WHAT TO PRODUCE:
Reproduce all of the following data with every occurrence of "screenshot" replaced by "screen image", leaving everything else unchanged. Omit the pictures from your answer.

MATERIAL PROVIDED:
- - -

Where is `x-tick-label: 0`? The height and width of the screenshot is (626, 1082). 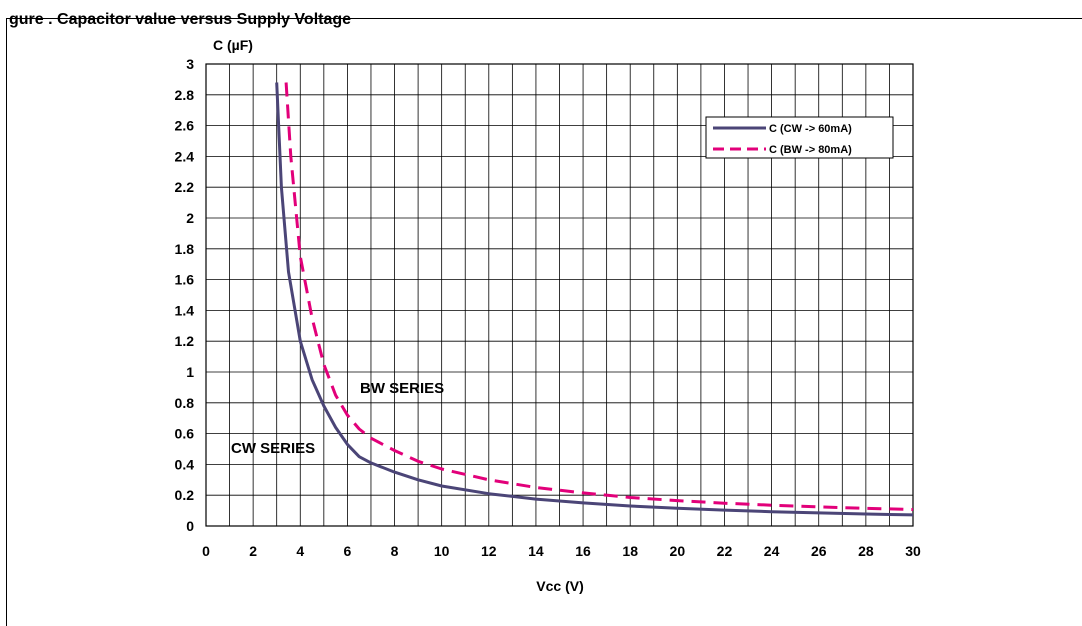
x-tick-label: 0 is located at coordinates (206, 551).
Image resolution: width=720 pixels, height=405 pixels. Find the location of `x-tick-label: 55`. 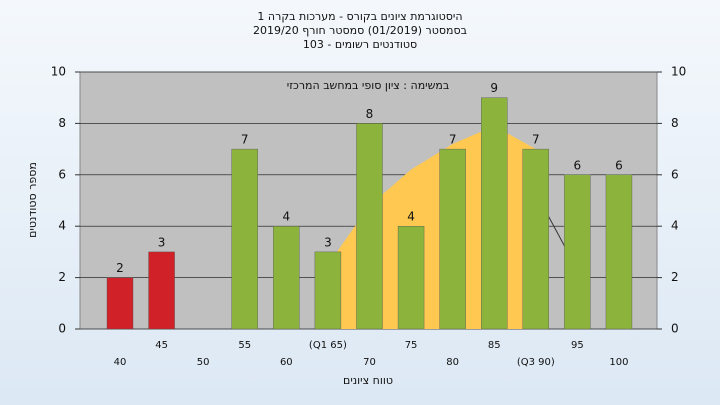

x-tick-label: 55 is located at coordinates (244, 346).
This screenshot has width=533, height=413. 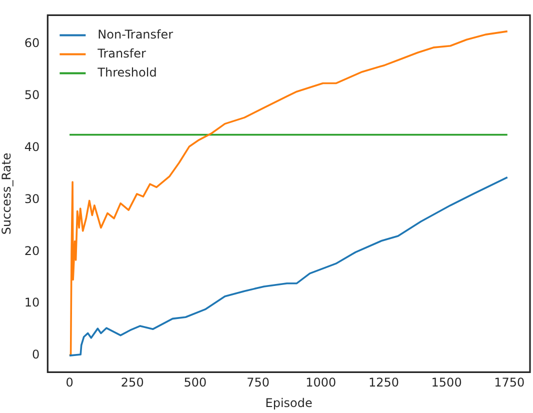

- - -

RESPONSE TO THE TASK:
Where is `x-tick-label: 0`? The height and width of the screen image is (626, 1082). 
x-tick-label: 0 is located at coordinates (206, 551).
Image resolution: width=720 pixels, height=405 pixels. Find the location of `x-tick-label: 55`. 

x-tick-label: 55 is located at coordinates (244, 346).
This screen image has width=533, height=413. 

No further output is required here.